Task to complete:
The line containing "Datenschutz (25, 2390)" marks the end: quote every line from the start of the records below through it, word for word.

Raw data:

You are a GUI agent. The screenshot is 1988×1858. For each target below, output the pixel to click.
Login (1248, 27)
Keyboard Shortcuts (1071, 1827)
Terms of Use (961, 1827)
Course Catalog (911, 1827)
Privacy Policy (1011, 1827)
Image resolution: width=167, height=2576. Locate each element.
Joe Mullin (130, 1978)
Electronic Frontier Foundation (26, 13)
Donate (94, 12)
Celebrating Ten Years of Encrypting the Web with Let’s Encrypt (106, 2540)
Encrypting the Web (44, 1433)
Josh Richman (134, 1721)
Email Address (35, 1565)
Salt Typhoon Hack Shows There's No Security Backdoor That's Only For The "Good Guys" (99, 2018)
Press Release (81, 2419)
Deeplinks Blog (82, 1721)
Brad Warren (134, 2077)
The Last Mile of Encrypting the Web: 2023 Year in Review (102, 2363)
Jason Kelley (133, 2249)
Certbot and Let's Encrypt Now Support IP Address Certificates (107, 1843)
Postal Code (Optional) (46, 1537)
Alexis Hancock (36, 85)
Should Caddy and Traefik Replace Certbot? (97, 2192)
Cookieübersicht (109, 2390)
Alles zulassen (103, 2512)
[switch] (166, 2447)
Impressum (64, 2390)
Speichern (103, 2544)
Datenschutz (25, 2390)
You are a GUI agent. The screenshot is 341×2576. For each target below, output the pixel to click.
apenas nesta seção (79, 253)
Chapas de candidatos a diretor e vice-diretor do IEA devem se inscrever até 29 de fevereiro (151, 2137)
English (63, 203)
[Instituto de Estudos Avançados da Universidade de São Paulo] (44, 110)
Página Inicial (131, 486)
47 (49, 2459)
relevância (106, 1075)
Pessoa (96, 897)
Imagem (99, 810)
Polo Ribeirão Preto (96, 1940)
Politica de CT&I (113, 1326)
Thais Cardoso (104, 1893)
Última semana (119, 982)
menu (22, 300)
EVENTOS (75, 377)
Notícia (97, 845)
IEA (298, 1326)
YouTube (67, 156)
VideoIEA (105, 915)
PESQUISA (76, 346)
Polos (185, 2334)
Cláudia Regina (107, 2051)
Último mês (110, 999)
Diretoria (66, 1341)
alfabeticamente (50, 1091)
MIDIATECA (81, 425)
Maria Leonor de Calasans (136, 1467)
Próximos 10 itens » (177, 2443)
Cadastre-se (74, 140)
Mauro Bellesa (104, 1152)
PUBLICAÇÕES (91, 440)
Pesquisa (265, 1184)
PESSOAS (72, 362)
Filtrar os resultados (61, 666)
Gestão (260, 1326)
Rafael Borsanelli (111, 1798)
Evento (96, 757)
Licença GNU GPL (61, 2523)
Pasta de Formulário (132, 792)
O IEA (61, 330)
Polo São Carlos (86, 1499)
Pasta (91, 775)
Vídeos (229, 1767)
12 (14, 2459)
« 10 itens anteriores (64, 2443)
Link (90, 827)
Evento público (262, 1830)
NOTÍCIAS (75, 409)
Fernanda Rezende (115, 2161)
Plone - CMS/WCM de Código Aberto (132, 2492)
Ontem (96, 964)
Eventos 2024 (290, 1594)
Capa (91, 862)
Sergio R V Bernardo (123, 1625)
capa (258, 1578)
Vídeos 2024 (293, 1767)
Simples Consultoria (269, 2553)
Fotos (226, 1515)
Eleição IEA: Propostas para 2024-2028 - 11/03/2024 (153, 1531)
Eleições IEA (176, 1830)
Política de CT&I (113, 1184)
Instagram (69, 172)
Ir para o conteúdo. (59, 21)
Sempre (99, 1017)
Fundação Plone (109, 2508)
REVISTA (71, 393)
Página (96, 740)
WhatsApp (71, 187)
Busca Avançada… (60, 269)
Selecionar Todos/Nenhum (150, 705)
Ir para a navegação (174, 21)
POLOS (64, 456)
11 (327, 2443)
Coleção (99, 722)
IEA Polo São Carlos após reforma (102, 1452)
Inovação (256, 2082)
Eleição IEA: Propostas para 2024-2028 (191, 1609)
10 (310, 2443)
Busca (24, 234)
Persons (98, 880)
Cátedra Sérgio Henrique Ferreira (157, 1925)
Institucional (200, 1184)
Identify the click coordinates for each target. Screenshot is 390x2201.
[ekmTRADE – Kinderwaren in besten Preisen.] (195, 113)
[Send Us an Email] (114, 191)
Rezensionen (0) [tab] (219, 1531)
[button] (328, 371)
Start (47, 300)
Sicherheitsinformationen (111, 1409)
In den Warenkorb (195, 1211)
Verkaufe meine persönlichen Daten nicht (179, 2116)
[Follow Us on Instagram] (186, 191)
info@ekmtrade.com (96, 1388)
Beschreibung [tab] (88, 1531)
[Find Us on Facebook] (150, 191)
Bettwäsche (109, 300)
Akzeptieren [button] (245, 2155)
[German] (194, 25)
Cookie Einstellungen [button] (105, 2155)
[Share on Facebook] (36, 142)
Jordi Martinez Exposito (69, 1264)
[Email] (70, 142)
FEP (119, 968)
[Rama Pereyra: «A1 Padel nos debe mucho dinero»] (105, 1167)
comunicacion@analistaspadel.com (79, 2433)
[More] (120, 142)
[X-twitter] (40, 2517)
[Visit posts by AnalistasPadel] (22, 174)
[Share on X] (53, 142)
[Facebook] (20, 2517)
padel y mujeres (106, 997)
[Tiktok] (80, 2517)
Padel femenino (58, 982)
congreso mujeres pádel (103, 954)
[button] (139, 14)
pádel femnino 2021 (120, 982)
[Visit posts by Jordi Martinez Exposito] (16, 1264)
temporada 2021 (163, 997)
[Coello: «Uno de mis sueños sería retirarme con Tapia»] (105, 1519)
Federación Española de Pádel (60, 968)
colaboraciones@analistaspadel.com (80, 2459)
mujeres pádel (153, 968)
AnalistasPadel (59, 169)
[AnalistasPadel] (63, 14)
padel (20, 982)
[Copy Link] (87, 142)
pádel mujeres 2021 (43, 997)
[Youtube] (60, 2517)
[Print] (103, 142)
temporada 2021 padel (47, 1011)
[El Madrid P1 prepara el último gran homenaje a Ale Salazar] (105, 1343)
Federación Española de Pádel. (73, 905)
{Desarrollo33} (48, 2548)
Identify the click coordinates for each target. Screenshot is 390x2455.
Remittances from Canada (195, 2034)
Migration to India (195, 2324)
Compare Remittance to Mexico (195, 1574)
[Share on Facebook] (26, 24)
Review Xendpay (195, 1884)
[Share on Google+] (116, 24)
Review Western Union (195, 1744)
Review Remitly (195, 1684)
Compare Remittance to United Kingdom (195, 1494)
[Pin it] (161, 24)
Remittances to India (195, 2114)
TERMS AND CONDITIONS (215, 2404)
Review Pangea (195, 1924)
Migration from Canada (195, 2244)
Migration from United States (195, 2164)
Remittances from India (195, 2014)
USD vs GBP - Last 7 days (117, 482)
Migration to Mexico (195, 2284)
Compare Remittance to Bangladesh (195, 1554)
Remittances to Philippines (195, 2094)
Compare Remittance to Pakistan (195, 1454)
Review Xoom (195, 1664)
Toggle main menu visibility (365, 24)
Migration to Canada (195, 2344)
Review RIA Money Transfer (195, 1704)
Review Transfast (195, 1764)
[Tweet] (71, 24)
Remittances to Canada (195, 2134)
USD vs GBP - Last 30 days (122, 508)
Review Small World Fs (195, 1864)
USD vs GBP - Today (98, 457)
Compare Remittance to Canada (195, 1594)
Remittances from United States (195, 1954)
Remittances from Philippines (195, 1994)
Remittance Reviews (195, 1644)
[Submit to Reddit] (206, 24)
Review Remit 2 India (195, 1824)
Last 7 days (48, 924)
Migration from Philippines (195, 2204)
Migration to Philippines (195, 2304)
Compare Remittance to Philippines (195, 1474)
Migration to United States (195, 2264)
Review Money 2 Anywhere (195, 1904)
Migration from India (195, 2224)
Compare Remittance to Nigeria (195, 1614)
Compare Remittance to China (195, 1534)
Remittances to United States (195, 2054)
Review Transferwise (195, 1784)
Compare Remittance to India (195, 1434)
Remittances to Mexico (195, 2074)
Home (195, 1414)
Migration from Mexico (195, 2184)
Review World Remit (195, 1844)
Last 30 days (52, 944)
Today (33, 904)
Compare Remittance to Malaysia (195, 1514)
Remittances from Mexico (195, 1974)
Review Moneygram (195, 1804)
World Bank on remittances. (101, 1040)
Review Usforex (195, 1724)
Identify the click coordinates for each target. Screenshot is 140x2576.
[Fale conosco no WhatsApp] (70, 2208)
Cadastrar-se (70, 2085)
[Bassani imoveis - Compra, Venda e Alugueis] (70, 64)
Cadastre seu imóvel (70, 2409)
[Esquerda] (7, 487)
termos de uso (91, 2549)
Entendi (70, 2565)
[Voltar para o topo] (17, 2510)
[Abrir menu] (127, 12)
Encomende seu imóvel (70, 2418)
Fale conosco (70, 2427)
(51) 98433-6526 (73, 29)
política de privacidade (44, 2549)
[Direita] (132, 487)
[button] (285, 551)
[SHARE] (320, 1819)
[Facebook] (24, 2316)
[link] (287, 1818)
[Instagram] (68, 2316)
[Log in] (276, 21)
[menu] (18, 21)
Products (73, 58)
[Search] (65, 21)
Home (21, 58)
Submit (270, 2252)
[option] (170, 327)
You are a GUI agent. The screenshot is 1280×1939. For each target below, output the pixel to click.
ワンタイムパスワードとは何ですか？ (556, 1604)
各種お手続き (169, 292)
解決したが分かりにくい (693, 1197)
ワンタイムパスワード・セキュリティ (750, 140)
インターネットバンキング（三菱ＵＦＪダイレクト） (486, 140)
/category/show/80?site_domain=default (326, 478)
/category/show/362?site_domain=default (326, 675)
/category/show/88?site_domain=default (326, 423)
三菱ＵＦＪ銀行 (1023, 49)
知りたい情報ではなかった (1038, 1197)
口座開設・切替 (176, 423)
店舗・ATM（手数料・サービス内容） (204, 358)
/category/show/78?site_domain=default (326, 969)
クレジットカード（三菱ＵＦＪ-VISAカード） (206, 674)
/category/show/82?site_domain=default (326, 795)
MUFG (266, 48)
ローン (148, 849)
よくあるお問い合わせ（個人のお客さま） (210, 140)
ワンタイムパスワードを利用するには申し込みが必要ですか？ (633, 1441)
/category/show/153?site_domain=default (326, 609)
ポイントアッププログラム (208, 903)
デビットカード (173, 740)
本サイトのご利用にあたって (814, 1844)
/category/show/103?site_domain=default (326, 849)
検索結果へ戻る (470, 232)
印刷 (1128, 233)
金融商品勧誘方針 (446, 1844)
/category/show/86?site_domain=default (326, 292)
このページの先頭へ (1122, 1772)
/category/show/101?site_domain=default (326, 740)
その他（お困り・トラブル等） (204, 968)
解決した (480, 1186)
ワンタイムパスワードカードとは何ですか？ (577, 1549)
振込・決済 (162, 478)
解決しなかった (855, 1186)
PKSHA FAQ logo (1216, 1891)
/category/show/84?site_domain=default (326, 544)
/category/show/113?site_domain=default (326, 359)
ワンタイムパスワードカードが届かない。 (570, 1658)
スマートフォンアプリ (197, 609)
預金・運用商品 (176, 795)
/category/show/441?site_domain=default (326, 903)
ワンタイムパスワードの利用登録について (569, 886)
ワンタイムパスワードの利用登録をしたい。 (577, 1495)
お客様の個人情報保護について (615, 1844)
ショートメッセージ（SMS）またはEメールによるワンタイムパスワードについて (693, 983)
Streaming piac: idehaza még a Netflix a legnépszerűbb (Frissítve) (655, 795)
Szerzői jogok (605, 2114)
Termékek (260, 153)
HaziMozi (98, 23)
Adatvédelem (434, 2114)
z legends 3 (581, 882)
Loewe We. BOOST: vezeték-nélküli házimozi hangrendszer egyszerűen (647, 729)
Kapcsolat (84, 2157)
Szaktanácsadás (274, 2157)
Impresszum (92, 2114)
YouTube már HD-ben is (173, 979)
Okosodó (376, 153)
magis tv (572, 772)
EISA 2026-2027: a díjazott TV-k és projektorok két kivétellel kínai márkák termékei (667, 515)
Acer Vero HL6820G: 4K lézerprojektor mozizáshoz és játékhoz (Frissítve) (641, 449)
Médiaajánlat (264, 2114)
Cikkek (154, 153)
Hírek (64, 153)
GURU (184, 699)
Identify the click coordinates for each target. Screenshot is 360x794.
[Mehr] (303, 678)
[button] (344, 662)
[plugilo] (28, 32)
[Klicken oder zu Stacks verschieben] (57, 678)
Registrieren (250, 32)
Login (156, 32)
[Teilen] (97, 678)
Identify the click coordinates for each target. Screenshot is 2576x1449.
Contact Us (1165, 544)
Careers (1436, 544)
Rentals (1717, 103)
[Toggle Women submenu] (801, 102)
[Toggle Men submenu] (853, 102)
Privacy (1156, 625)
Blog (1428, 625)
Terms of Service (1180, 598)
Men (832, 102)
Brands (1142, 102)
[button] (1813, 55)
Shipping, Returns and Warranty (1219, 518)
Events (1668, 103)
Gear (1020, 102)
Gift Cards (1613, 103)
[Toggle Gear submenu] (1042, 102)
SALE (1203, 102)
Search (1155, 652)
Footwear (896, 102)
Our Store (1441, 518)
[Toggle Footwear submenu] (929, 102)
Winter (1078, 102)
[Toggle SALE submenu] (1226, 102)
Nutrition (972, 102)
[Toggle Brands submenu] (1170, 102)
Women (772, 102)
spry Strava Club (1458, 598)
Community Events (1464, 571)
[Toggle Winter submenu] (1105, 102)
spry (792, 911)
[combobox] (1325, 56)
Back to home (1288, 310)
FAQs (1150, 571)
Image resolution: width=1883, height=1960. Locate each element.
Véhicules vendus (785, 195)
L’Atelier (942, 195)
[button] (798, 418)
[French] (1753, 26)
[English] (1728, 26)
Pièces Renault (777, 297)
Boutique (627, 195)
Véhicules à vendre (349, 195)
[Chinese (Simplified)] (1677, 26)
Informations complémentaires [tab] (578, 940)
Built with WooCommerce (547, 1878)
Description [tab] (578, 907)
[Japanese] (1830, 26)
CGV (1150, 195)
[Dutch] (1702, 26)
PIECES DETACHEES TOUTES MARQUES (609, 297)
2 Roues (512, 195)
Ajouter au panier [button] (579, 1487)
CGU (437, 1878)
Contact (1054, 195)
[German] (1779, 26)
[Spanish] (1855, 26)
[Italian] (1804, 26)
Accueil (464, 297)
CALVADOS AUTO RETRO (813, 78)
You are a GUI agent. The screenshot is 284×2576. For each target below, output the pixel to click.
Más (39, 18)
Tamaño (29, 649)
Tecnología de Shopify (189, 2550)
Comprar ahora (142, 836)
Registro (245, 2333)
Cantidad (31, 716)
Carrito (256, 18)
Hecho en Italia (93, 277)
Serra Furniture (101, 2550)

Output:
You are a GUI agent. The screenshot is 1988×1858. For each target below, output the pixel to click.
Login (1248, 27)
Keyboard Shortcuts (1071, 1827)
Terms of Use (961, 1827)
Course Catalog (911, 1827)
Privacy Policy (1011, 1827)
Image resolution: width=167, height=2576. Locate each element.
Joe Mullin (130, 1978)
Electronic Frontier Foundation (26, 13)
Donate (94, 12)
Celebrating Ten Years of Encrypting the Web with Let’s Encrypt (106, 2540)
Encrypting the Web (44, 1433)
Josh Richman (134, 1721)
Email Address (35, 1565)
Salt Typhoon Hack Shows There's No Security Backdoor That's Only For The "Good Guys" (99, 2018)
Press Release (81, 2419)
Deeplinks Blog (82, 1721)
Brad Warren (134, 2077)
The Last Mile of Encrypting the Web: 2023 Year in Review (102, 2363)
Jason Kelley (133, 2249)
Certbot and Let's Encrypt Now Support IP Address Certificates (107, 1843)
Postal Code (Optional) (46, 1537)
Alexis Hancock (36, 85)
Should Caddy and Traefik Replace Certbot? (97, 2192)
Cookieübersicht (109, 2390)
Alles zulassen (103, 2512)
[switch] (166, 2447)
Impressum (64, 2390)
Speichern (103, 2544)
Datenschutz (25, 2390)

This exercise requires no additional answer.